W każdym razie po rozmowie z moim doktorem dostałam wypis, leki z apteki szpitalnej - czynnik wzrostu na poprawę parametrów krwi. W formie zastrzyków, które sobie muszę SAMA ROBIĆ. JA!
Dziś o 20 dostanę zawału bo zrobię sobie pierwszy zastrzyk.
Wykupiłam też całą baterię lekarstw przeciwwymiotnych, przeciwbólowych i innych i obym nie musiała ich używać.

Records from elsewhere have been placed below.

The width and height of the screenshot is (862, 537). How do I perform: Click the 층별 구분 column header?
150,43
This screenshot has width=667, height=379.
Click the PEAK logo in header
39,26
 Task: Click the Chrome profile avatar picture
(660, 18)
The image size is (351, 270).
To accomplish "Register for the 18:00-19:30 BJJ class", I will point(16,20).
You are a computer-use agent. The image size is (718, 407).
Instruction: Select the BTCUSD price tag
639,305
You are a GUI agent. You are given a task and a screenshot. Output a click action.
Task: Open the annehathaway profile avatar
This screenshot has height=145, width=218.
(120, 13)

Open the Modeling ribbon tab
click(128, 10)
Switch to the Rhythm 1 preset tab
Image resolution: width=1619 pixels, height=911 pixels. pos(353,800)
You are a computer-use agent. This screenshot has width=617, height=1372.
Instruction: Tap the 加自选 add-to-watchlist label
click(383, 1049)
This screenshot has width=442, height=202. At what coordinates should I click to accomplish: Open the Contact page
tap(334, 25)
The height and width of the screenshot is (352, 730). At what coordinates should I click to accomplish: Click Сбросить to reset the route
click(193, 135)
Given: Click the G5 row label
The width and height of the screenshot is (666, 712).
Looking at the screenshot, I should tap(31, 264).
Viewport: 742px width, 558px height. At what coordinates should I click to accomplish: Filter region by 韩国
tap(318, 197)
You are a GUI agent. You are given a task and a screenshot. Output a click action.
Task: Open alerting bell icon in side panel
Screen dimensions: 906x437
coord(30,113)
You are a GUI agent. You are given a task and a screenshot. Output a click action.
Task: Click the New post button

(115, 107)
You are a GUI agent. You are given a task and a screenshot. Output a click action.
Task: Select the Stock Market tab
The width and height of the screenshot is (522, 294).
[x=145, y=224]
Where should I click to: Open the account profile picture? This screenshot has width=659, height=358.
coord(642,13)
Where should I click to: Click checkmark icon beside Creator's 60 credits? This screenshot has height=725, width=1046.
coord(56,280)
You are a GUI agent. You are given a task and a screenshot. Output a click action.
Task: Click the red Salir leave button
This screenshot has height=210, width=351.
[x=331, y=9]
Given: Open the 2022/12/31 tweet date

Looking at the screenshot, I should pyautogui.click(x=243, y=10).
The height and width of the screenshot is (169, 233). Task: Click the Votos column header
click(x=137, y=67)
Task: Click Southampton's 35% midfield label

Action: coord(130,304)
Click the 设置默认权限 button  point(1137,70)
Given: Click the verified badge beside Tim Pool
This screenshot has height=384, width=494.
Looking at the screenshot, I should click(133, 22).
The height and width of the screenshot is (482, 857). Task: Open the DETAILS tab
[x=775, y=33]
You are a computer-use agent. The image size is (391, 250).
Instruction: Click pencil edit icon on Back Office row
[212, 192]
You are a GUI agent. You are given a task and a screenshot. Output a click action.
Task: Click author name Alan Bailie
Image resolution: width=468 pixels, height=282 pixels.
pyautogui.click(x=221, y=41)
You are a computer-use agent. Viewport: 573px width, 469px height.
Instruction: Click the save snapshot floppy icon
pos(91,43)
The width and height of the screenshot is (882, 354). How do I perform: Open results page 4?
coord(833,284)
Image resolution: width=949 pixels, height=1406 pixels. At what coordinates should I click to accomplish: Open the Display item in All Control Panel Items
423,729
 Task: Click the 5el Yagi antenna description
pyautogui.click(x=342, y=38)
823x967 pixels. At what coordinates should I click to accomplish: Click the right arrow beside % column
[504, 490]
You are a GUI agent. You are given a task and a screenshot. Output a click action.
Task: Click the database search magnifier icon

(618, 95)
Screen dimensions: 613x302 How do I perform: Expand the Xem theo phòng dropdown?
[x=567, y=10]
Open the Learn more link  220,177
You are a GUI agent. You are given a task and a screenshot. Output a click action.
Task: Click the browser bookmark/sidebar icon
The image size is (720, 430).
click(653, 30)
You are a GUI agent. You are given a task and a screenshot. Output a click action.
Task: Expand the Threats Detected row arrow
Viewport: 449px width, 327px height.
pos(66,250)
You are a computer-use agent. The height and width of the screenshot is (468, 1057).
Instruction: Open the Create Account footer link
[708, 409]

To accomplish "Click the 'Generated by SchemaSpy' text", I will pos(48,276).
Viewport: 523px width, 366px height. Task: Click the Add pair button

Kiedy wróciłam do domu odebrana przez progeniturę czułam się jak ochłapek - osłabiona, zaspana, zmulona i głodna. Ale chłopaki nakarmili. Jeśli tak nie będę miała apetytu to będę jedyną osobą po chemii, która jest gruba.
Kochanie, Ty jesteś absolutnie piękna. Jak Ci przybyje kilka kilo to je potem zrzucisz i już. Jedz. Ciesz się chwilą i pisz... chcę to czytać!